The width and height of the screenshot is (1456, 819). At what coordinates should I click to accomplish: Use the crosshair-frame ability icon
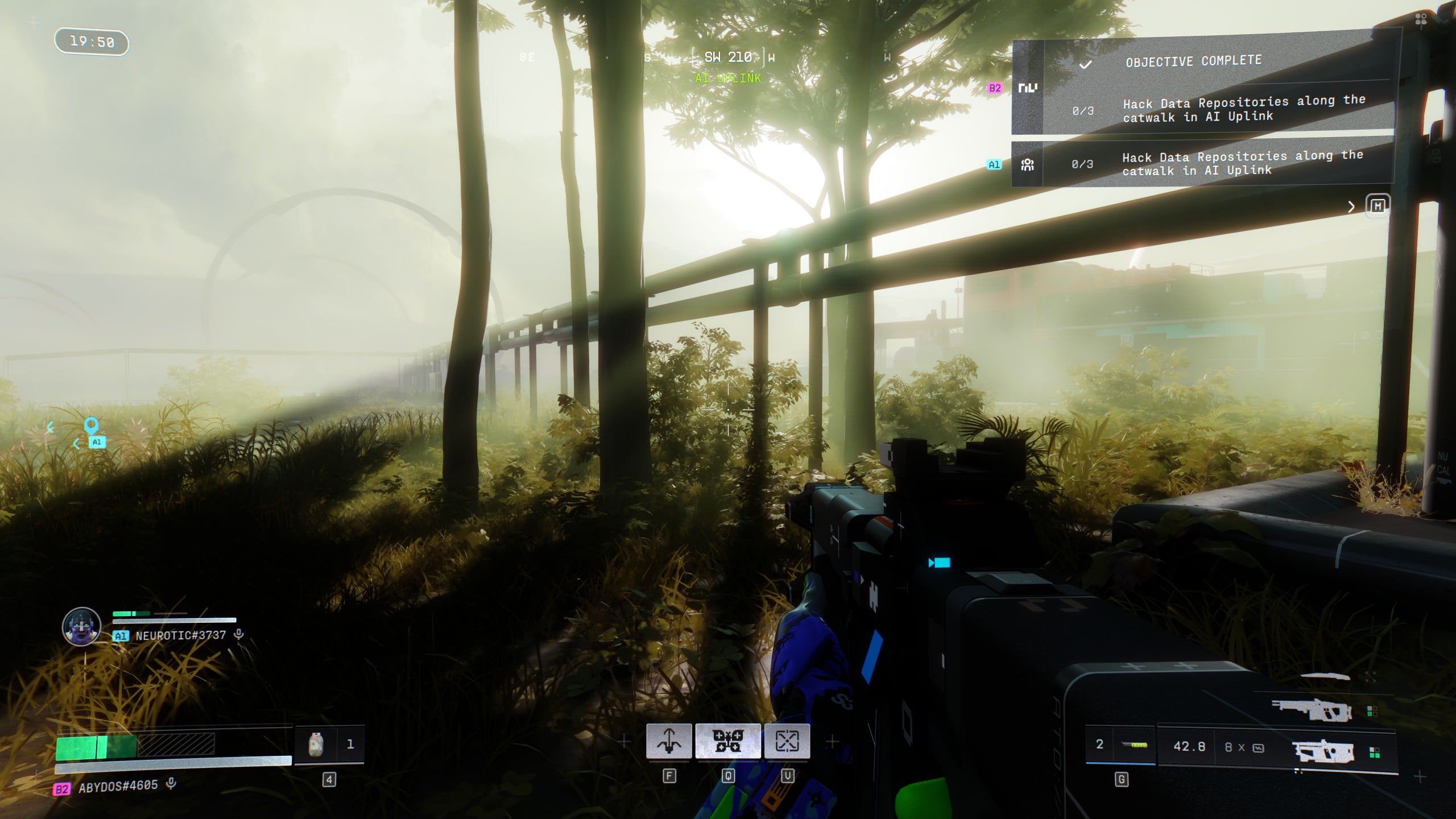tap(787, 741)
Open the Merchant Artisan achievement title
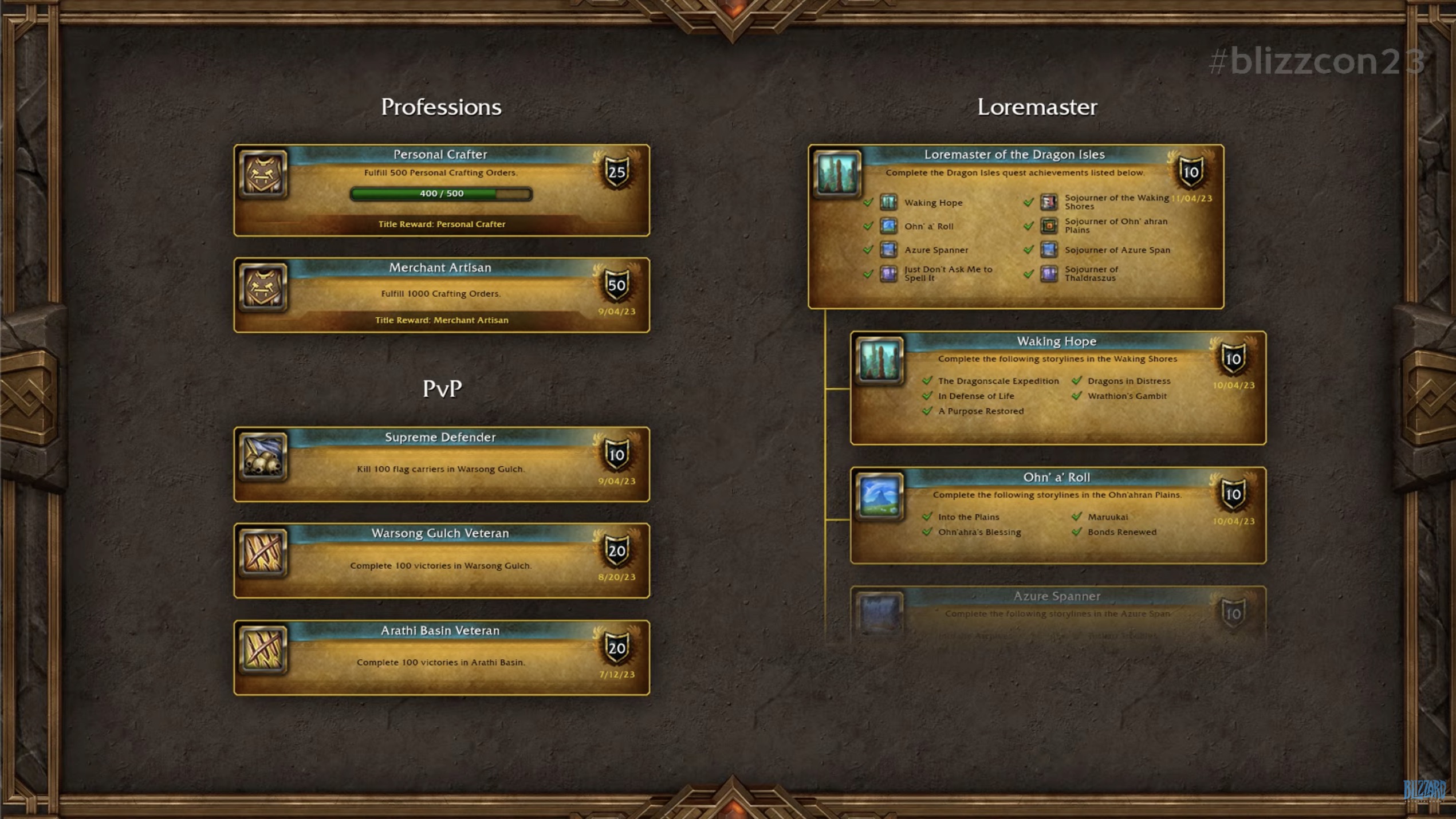Image resolution: width=1456 pixels, height=819 pixels. (x=440, y=267)
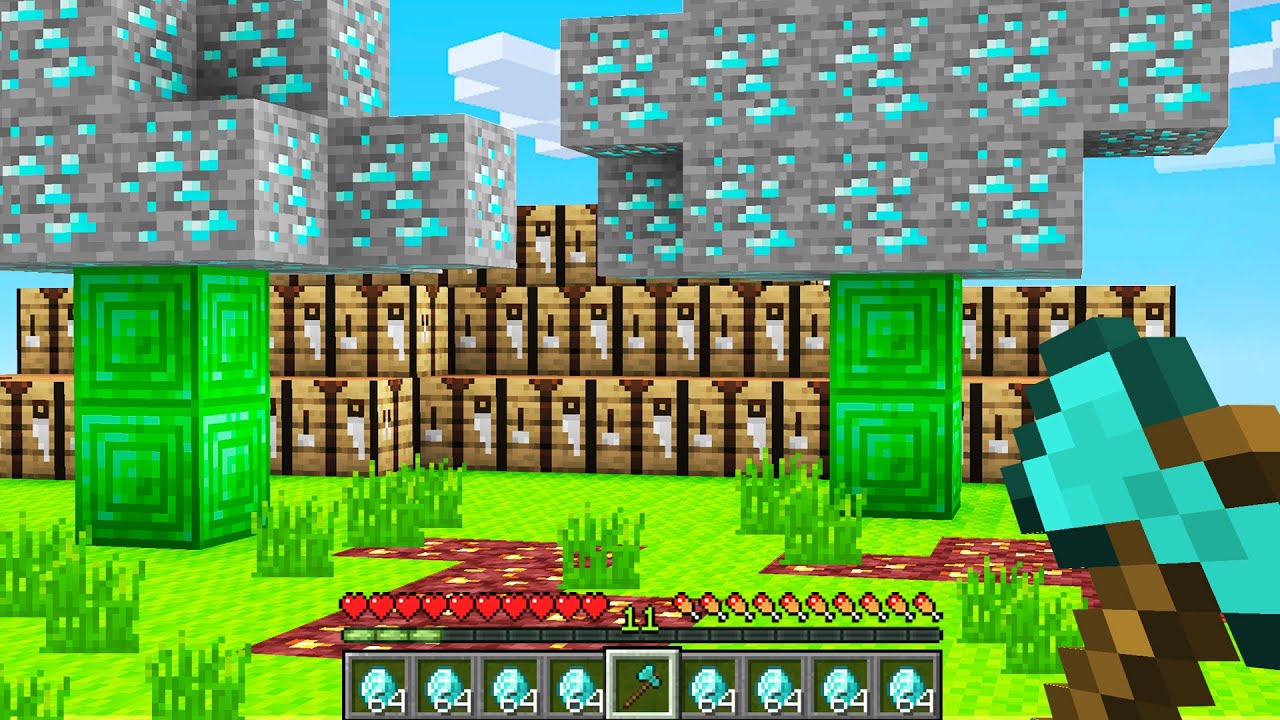This screenshot has height=720, width=1280.
Task: Select the diamond stack in the first hotbar slot
Action: (375, 683)
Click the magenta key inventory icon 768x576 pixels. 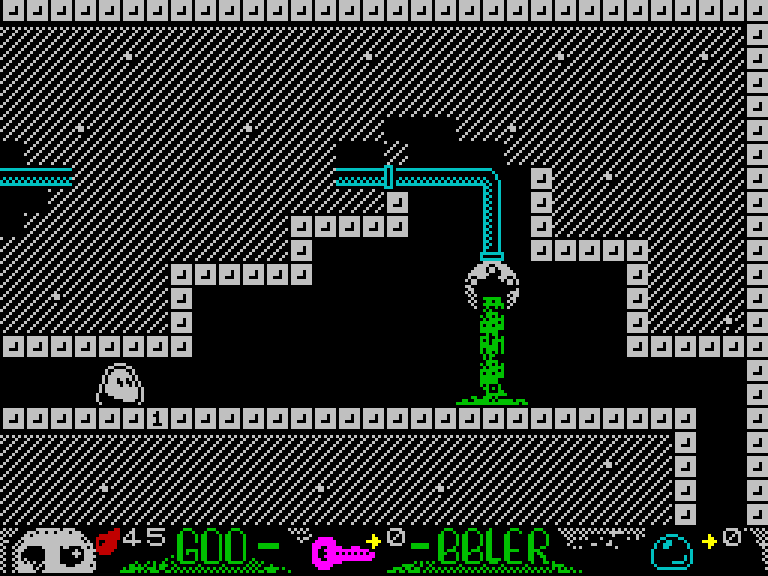(x=340, y=551)
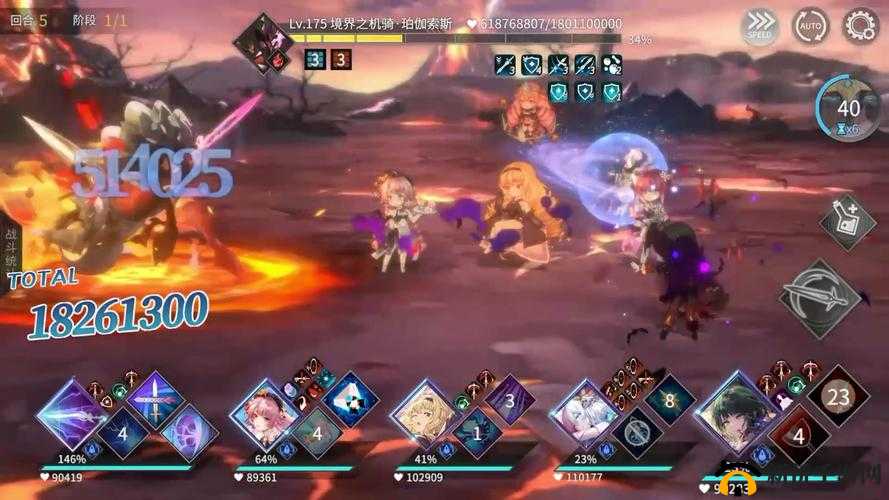Tap the boss portrait at the top
This screenshot has height=500, width=889.
(263, 41)
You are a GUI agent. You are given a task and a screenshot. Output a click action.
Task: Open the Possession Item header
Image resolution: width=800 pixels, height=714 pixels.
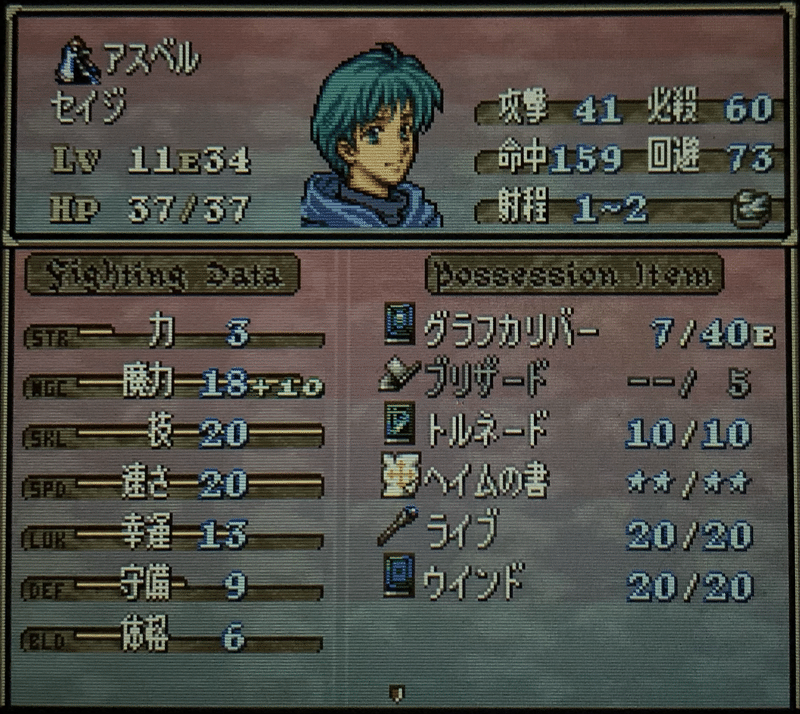573,275
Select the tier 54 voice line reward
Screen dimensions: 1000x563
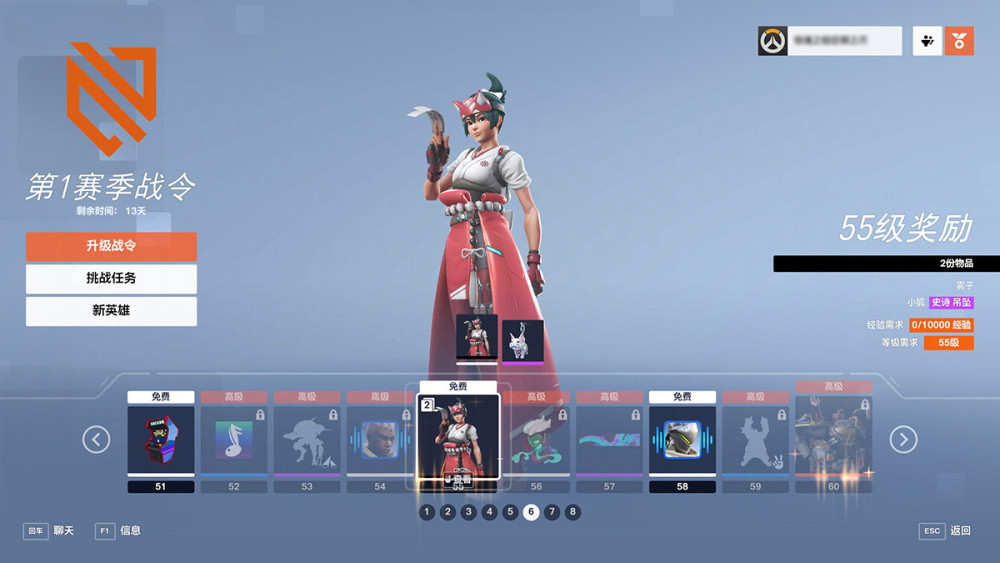[380, 440]
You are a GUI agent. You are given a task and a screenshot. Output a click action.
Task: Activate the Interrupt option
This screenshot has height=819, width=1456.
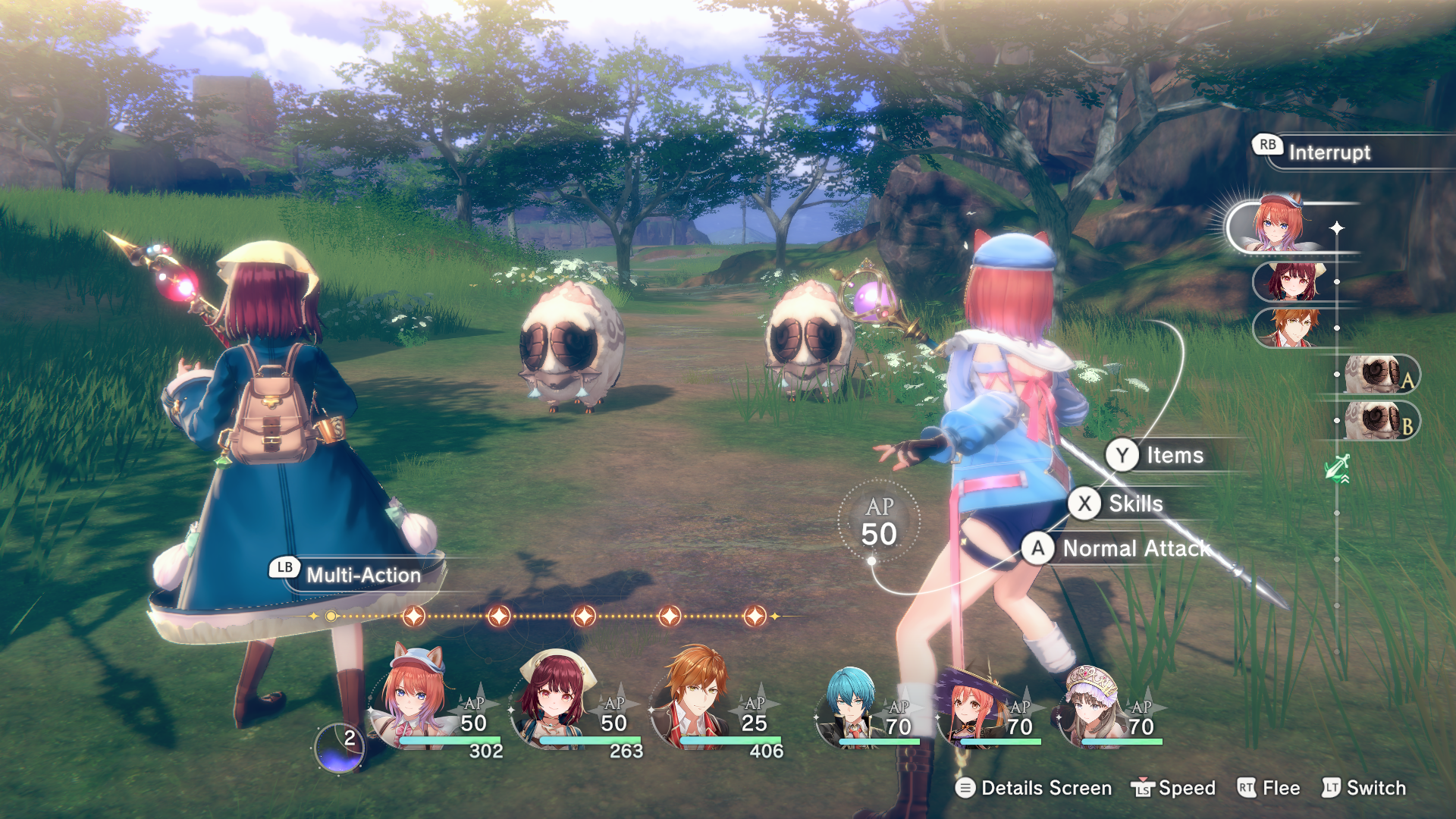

········

■ **AIM OF THE TASK**:
Find each line in the items above that contains the word "Select" and copy it out. Treat uppercase and lowercase as different.

■ **SOLVED EXERCISE**:
Task: Select the diamond stack in the first hotbar slot
Select the tier 54 voice line reward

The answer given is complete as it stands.